| Task objective |
Please return each line from the entries below that contains the word "left". Case counts.
____________________
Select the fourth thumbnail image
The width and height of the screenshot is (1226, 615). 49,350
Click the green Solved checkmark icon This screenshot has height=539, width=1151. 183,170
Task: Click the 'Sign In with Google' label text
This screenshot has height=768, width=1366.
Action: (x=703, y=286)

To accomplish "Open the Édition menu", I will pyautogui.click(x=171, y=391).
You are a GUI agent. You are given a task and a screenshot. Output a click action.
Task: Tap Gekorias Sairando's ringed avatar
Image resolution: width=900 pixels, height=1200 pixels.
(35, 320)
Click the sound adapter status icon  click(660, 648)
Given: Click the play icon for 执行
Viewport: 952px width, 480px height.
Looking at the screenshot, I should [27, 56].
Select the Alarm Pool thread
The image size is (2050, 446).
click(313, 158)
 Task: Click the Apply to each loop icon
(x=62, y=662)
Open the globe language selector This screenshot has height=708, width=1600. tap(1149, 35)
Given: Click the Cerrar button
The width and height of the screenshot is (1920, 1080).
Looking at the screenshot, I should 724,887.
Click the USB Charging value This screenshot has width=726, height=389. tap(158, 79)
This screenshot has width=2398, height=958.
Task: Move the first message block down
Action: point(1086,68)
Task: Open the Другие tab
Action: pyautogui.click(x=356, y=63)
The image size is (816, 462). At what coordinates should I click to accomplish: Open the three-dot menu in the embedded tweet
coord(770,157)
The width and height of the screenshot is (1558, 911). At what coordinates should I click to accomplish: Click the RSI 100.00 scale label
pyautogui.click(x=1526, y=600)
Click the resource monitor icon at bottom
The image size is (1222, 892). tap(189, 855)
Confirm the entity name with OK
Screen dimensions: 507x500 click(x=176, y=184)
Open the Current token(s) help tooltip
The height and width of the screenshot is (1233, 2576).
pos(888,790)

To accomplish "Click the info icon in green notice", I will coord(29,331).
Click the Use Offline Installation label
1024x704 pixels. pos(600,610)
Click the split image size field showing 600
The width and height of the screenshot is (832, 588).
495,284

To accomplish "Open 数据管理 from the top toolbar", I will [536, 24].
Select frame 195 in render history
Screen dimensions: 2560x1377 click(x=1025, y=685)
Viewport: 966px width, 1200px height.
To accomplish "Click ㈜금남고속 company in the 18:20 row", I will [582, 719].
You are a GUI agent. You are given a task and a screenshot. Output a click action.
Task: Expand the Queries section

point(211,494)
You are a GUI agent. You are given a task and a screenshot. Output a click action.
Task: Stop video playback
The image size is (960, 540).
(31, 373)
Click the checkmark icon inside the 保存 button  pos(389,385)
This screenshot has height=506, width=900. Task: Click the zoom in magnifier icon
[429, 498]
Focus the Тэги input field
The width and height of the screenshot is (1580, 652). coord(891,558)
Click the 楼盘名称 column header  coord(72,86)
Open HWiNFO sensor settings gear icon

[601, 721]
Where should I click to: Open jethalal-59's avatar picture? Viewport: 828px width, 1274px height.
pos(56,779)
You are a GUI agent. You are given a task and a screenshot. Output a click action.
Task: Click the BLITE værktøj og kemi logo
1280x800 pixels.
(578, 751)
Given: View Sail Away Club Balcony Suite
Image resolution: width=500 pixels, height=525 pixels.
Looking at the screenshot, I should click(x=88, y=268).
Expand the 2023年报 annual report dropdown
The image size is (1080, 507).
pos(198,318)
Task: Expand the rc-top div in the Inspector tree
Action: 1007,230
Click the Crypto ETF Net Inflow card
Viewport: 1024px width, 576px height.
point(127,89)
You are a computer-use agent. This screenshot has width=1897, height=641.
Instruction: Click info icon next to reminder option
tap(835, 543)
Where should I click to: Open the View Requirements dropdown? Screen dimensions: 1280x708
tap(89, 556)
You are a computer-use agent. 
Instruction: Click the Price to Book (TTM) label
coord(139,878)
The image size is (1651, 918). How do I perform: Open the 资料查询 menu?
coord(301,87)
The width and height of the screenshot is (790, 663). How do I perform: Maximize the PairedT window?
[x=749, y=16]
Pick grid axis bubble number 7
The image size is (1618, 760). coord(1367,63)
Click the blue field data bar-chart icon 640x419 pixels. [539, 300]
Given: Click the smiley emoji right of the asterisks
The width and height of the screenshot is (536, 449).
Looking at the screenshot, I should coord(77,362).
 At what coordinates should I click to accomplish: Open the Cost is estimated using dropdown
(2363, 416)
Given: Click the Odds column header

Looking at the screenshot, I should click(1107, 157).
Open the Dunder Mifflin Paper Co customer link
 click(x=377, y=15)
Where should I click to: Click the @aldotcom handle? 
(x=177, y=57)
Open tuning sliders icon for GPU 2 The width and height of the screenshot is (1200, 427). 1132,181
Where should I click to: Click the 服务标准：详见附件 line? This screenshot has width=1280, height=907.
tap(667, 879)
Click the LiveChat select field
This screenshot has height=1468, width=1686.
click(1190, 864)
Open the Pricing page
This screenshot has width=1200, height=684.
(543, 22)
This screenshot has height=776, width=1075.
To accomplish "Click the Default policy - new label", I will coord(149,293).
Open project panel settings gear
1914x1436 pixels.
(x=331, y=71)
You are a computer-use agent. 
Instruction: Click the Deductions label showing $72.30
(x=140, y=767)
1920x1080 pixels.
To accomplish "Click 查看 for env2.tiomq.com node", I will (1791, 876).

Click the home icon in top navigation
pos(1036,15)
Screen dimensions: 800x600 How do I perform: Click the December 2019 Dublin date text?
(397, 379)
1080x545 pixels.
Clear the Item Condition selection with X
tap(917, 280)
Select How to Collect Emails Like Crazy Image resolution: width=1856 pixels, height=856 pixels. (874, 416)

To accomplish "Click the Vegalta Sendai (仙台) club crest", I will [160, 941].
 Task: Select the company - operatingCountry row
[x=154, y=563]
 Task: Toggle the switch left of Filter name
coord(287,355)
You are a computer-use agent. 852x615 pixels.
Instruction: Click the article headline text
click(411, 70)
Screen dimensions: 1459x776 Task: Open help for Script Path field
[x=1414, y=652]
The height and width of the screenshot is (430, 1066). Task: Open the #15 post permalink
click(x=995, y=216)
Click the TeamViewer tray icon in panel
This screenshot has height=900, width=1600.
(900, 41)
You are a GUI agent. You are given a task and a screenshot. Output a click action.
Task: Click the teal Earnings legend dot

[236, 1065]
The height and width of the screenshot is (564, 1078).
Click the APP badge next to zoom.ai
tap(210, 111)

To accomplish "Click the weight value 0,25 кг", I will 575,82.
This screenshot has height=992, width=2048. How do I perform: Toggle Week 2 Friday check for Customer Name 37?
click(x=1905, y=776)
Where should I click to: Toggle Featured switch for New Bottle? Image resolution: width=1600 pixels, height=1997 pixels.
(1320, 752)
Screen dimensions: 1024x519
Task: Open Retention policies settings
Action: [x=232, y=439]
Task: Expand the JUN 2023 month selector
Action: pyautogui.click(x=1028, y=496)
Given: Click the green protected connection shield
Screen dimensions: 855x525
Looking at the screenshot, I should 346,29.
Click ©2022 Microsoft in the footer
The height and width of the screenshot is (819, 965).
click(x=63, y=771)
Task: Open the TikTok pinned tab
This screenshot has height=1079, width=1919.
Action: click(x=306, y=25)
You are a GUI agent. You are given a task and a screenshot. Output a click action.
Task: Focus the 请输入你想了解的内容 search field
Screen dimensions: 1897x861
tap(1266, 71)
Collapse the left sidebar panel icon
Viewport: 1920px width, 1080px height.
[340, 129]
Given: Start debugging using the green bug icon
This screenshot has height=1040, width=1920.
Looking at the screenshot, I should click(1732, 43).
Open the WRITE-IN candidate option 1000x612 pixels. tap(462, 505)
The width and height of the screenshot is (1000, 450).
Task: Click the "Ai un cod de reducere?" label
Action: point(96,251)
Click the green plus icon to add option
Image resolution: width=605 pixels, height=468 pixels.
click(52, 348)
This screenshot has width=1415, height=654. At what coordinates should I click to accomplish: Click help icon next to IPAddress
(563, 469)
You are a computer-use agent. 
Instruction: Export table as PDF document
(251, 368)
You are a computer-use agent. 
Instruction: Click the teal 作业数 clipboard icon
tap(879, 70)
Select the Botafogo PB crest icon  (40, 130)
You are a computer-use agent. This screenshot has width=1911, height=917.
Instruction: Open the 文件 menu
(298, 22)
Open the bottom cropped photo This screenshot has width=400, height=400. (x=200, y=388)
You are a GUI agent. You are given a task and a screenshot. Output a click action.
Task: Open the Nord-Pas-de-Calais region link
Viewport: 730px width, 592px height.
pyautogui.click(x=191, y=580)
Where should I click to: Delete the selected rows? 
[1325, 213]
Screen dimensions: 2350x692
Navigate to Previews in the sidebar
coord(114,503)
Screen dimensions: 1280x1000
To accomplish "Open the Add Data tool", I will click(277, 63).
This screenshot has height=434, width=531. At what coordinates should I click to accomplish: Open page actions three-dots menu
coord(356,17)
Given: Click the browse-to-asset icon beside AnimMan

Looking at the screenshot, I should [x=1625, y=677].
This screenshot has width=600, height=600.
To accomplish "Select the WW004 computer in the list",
____________________
| Solution for this exercise |
 Task: Toggle the switch left of Filter name
Collapse the left sidebar panel icon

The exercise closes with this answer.